Extract:
Soylent Pink

View 716 Tuesday, March 06, 2012

Soylent Pink

clip_image002

Soylent Pink

Pink slime — that ammonia-treated meat in a bright Pepto-bismol shade — may have been rejected by fast food joints like McDonald’s, Taco Bell and Burger King, but is being brought in by the tons for the nation’s school lunch program. http://www.huffingtonpost.com/2012/03/05/pink-slime-for-school-lun_n_1322325.html

This was probably inevitable: if you’re broke and deep in debt but committed to providing free food for your neighbors, you will inevitably seek to find ways to do it at lower costs. The demand for free food is rising. Spam costs too much. What else can we feed them? This was inevitable, and something else will take its place. Eventually you run out of other people’s money.

clip_image002[1]

I see that Julianne Moore, who played a hard core porno star in the soft porn movie Boogie Nights, is now getting the cover page of the Calendar section. Moore is now to be known for playing Sarah Palin in a movie that isn’t likely to be favorable to Governor Palin or to the notion of women in government. Moore received Academy and Golden Globe award nominations for her performance. And today’s news media buzz is about how Republicans hate women, and the candidates’ wives are being trotted out for interviews.

Your tasks:
[a] Say whether each statement agrees with the Soylent Pink post, answering yes or no and quoting the words of the post that decide it. (i) Pink slime is being supplied in large amounts for the school lunch program. (ii) Spam is named as a cheaper option. (iii) The demand for free food is falling.
[b] Please copy the part of the Soylent Pink post starting with "View 716 Tuesday, March" and going on through "other people’s money.".

Dataset records:

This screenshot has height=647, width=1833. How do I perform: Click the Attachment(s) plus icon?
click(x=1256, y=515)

...

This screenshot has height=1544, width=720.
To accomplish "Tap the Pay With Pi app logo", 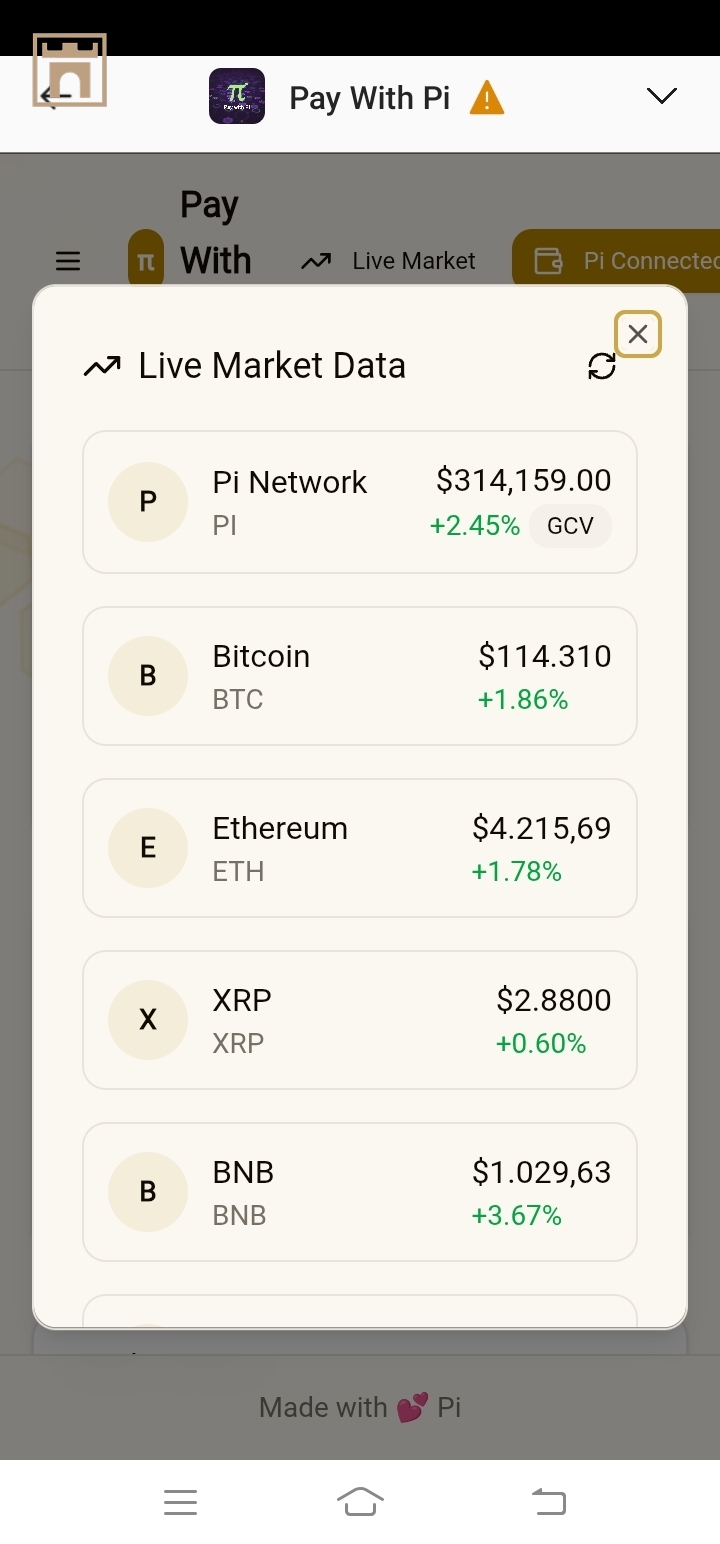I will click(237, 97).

Answer list:
[a]
(i) Yes: "is being brought in by the tons for the nation’s school lunch program"
(ii) No: "Spam costs too much."
(iii) No: "The demand for free food is rising."

[b]
View 716 Tuesday, March 06, 2012

Soylent Pink

clip_image002

Soylent Pink

Pink slime — that ammonia-treated meat in a bright Pepto-bismol shade — may have been rejected by fast food joints like McDonald’s, Taco Bell and Burger King, but is being brought in by the tons for the nation’s school lunch program. http://www.huffingtonpost.com/2012/03/05/pink-slime-for-school-lun_n_1322325.html

This was probably inevitable: if you’re broke and deep in debt but committed to providing free food for your neighbors, you will inevitably seek to find ways to do it at lower costs. The demand for free food is rising. Spam costs too much. What else can we feed them? This was inevitable, and something else will take its place. Eventually you run out of other people’s money.